O encanto das músicas continua com um brilhozinho nos olhos, convida-se o Sr. Presidente (e os seus assessores) a entrar e pôrem-se à vontade, para podermos à beira-rio viver a beleza de uma Lisboa que amanhece.
Se agora a revolução é uma criança, há muito mais para fazer, e relembrar que só há liberdade quando houver a paz, o pão, habitação, saúde, educação, para toda a gente ouvir, já que o Coro das Velhas leva os seus gritos bem alto, e traz o povo que canta e salta para junto ao palco. É em festa total que cantamos o 1º dia do resto das nossas vidas e quatro quadras soltas, por entre dois regressos ao palco e a aclamação total, de um mar de gente que ali se reuniu.

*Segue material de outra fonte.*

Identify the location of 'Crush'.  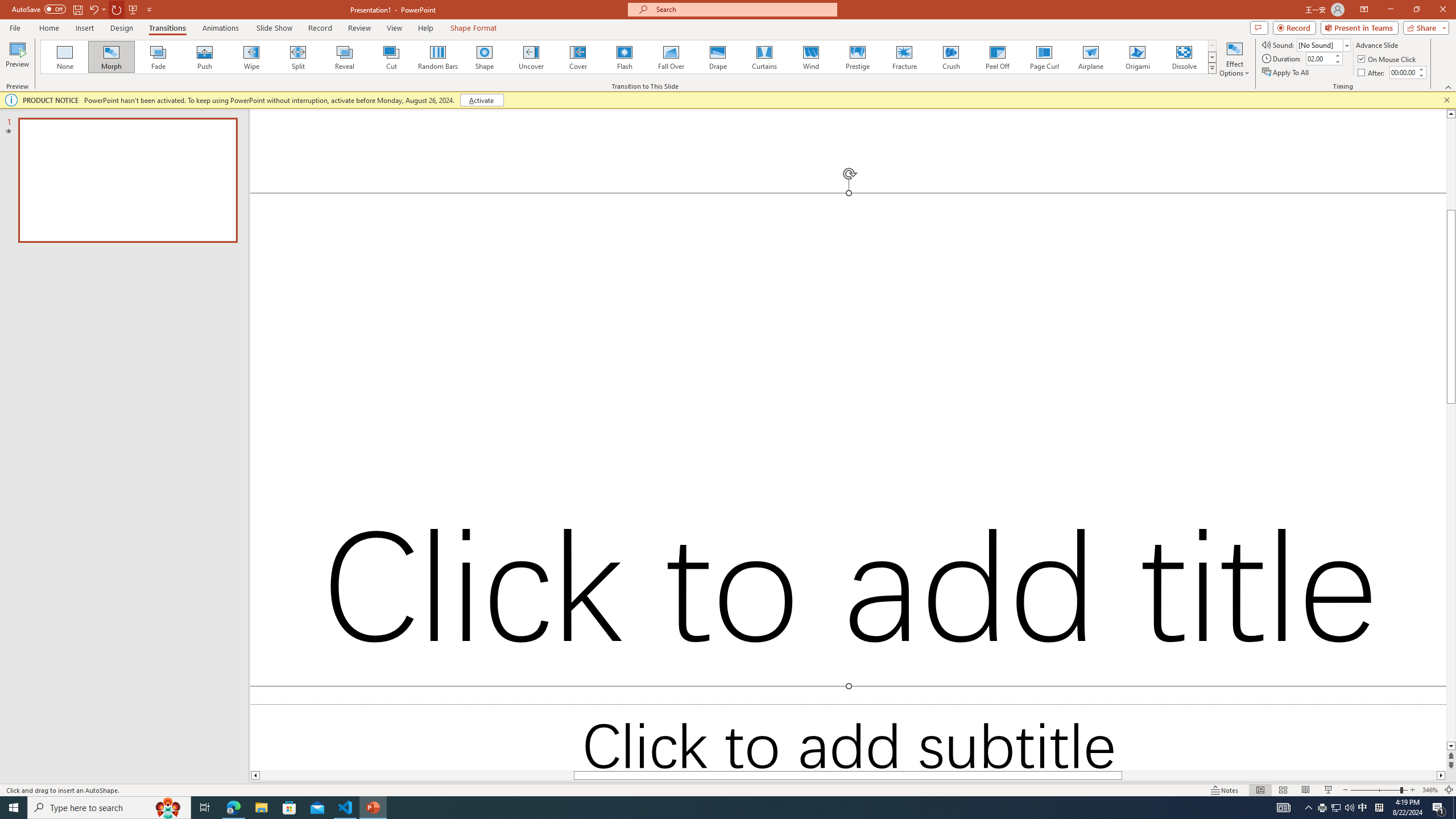
(950, 56).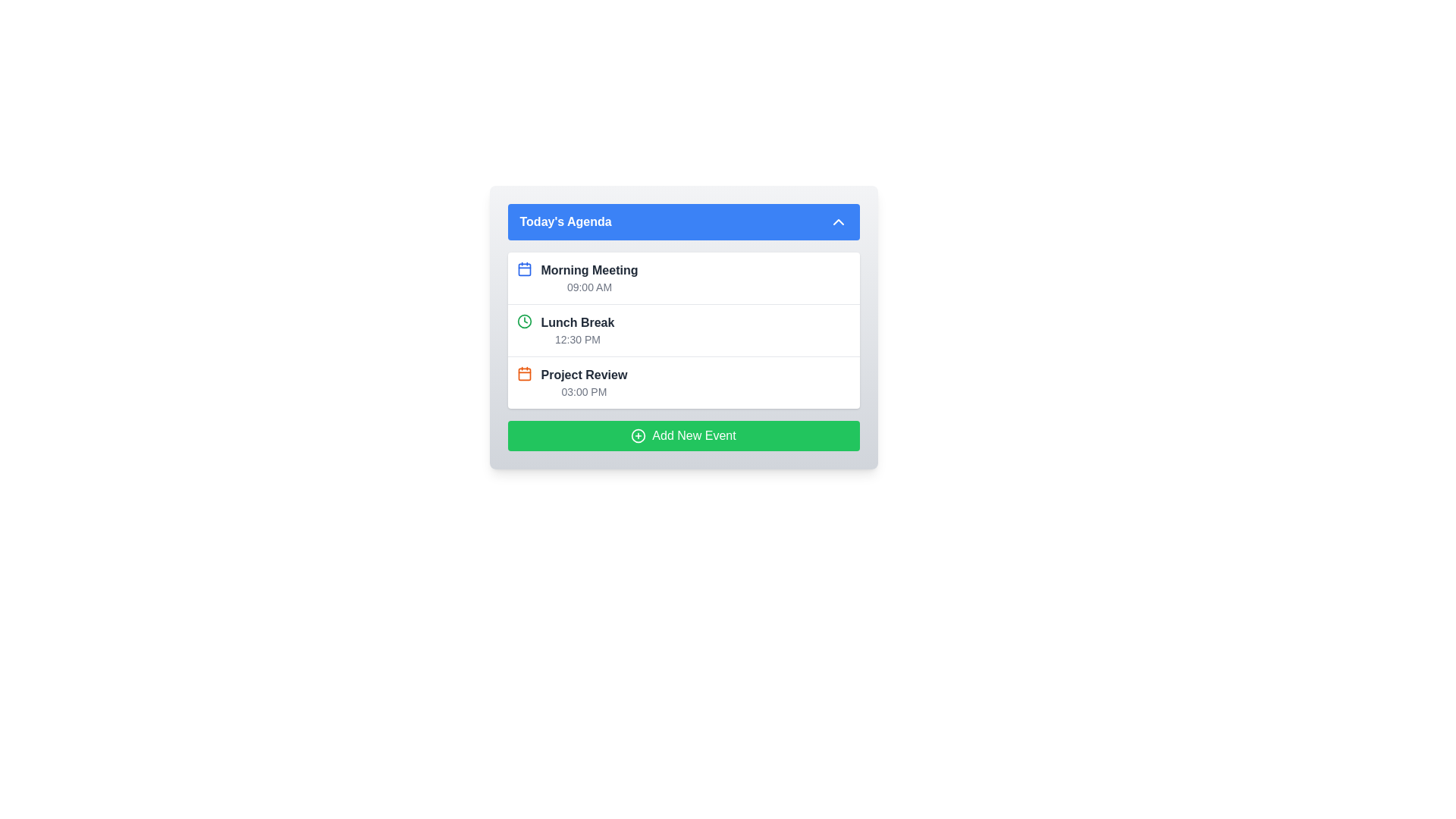 Image resolution: width=1456 pixels, height=819 pixels. What do you see at coordinates (524, 329) in the screenshot?
I see `the clock icon representing the 'Lunch Break 12:30 PM' entry in the 'Today's Agenda' list` at bounding box center [524, 329]. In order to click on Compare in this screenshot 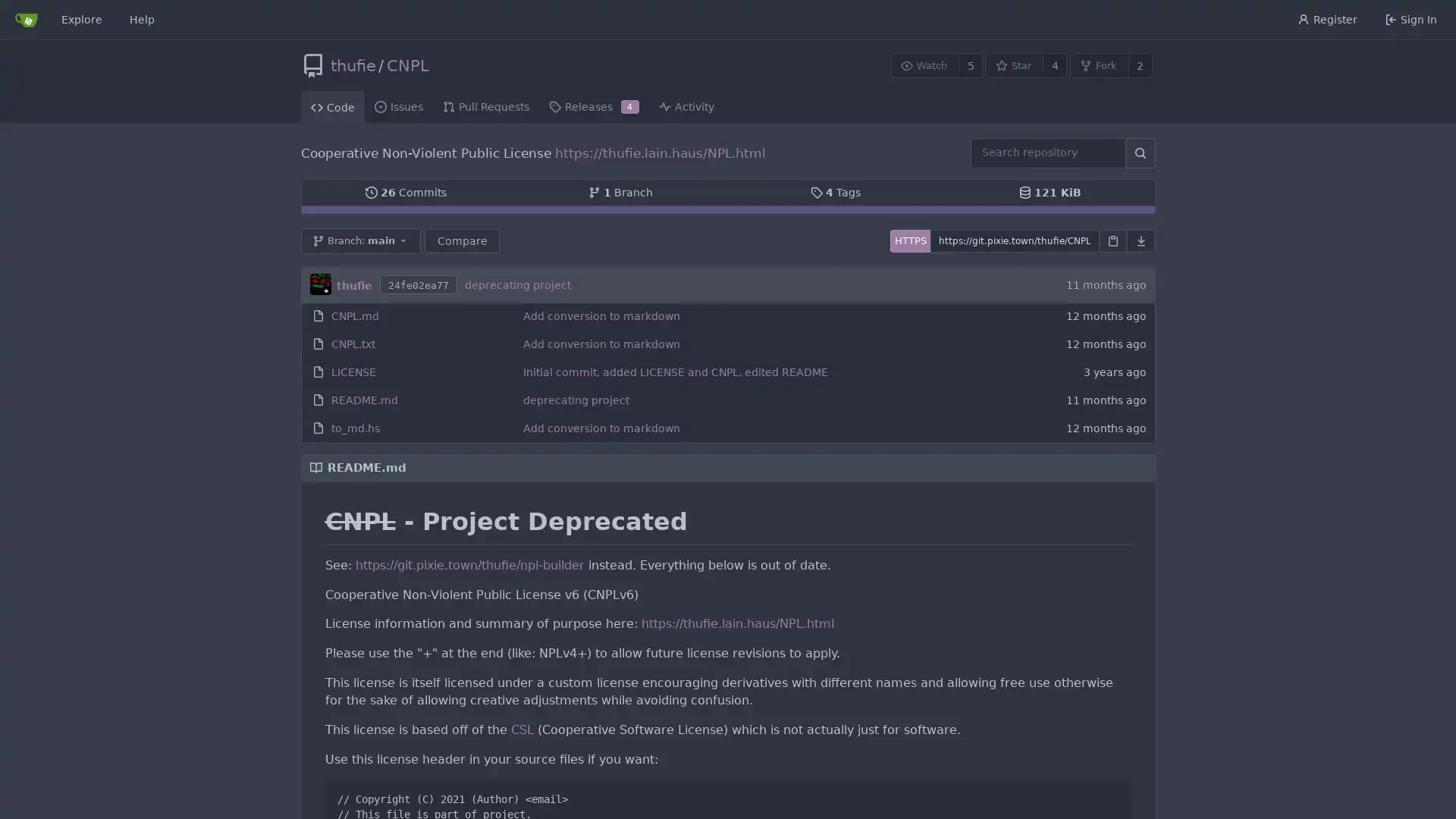, I will do `click(461, 240)`.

Apenas mais um concerto de Sérgio Godinho, com tudo o que isso tem de bonito e alegre.
Após a saída de muitos dos convivas, que já se fazia tarde, o fim de festa estava reservado à Tora Tora Big Band. Ainda assim, foram muitos os que ficaram e puderam dançar e entrar no espírito desta grande banda (pudera, com 12 músicos em palco) que o é de mais que uma forma. Eles vêm do Brasil e da América, da Alemanha e da Dinamarca, vêm de todo o mundo para nos dar música para dançar: e conseguem-no. Ou pelo menos deixam todos bem dispostos, que o cansaço já não permite muito mais. Liderados por Francesco Valente no baixo, um italiano que também toca nos Terrakota (assim como o baterista David Rodrigues e o percussionista Junior), a banda apoia-se fortemente na secção de metais, composta por 7 elementos, numa constante dança no palco. De destacar também o pianista, que nalgumas músicas assumia o centro do palco para nos brindar com uma actuação no acordeão.
O som Tora Tora mandou-nos para casa com um sorriso nos lábios e a vontade de prosseguir com a festa, umas horas depois.